Earlier this week, Fianna Fáil leader Micheál Martin said he thought an election could be called in "early spring".
While calling an election is the prerogative of the Taoiseach, Fianna Fáil could technically spark one at any time by pulling out of the Confidence and Supply arrangement. Mr Martin said his party was closely watching Brexit developments in the hope of a resolution in the next few weeks "and then we'll look at the situation in early 2020".
The timeline means four by-elections, caused by the election of TDs to the European Parliament, will have to be held later this year. They will take place in Dublin Fingal, Dublin Mid-West, Wexford and Cork North Central.
Mr Varadkar sought to limit expectations for those contests, saying Fine Gael should aim to win one. However, he said the party would win the general election and secure a historic third term in power.
"I believe we can win that election. In fact, I am sure of it, even though it may not become apparent until the last week or 10 days of the election campaign," the Taoiseach said.
"The country is on the right track. The economy is strong with full employment and rising incomes. We have the best team and the best plans. That is shining through."
Mr Varadkar launched a blistering attack on Fianna Fáil and went so far as to claim the Green Party could become "the Trojan horse" that allows Mr Martin to become Taoiseach.
"They've done it before. We don't want to go back to that," he added.

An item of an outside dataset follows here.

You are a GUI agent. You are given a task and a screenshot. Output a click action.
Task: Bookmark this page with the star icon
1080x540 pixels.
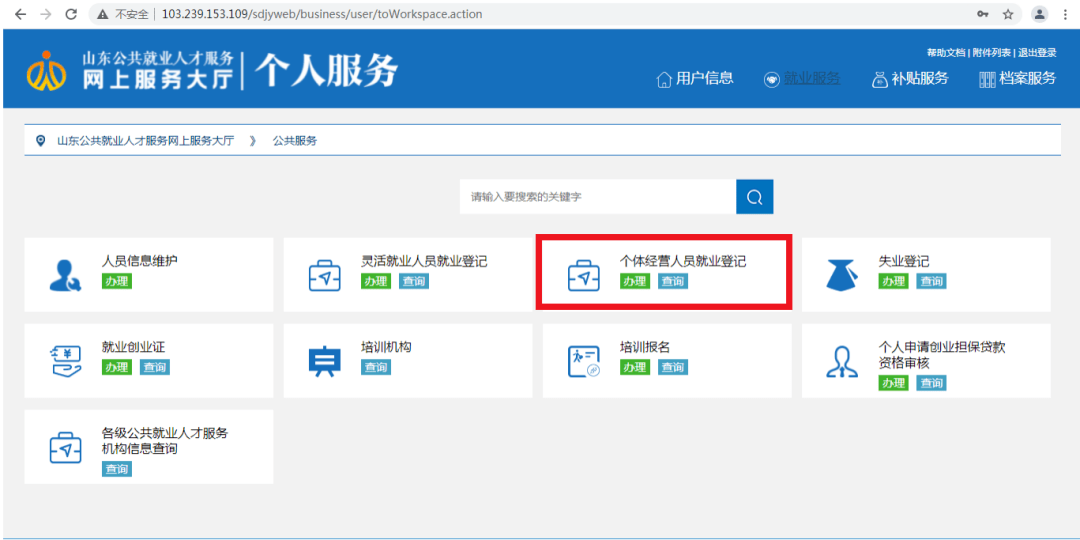(1008, 14)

Mr Varadkar claimed Fianna Fáil was making financial promises that "can only be filled with higher taxes or greater borrowing".

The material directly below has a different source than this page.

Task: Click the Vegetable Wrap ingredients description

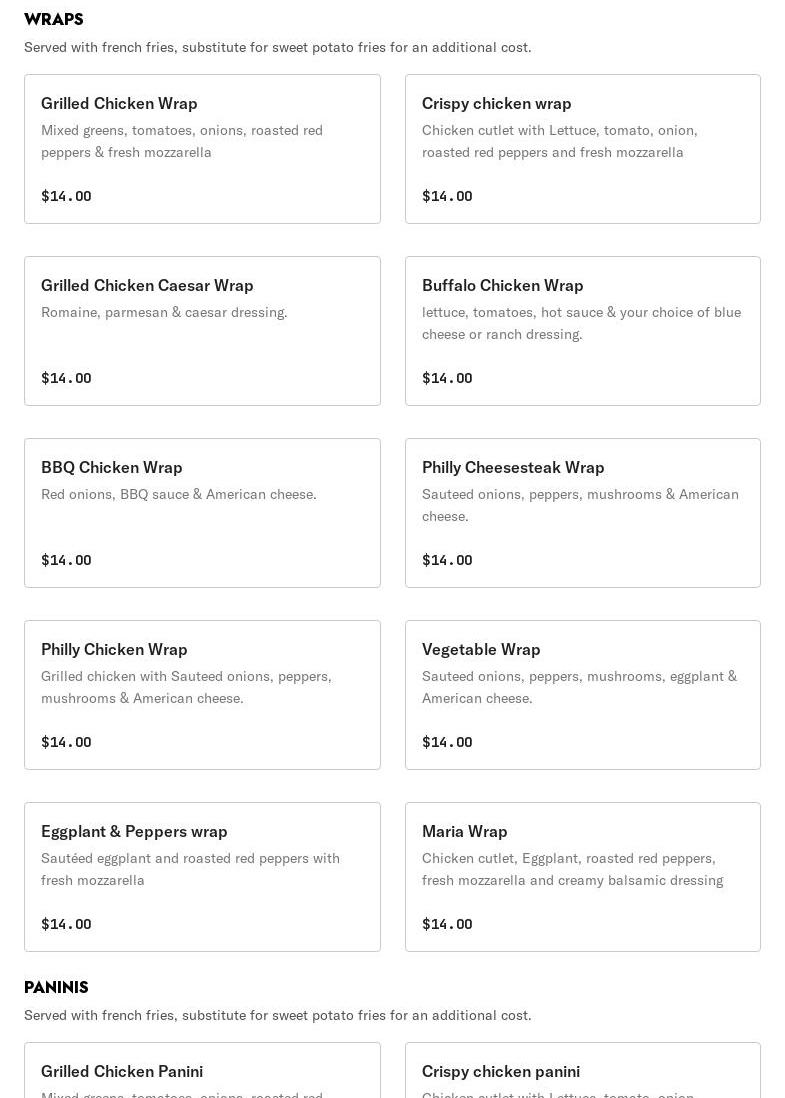Action: click(579, 687)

"They need to come clean and tell us. There's a new promise to a new group every week. And when you promise everything to everyone, it means your promises aren't worth much. They can't be trusted," he said.
"They have no solutions, no policies, no plans and they do not have the team to match ours."
Mr Varadkar's attack on the Green Party, which could be kingmaker after an election, surprised some in the party.
"They have some good policies and we should not be embarrassed to make some of those good ideas our own in the months ahead.
"If it's the right thing to do, we should do it," he said. "However, there is a difference between green policies and the Green Party."
On Sinn Féin, Mr Varadkar said it had "demonstrated what political impotence really looks like".
"The Executive and Assembly in Stormont shuttered. Sinn Féin MPs taking their expenses and salaries but not their seats in Westminster when crucial decisions affecting Ireland were being made," he added.
"They don't see Brexit as a problem - they see it as an opportunity. Calling for a Border poll isn't showing leadership on Brexit. It's really bad timing and risks making a bad situation worse. It's the very opposite of leadership."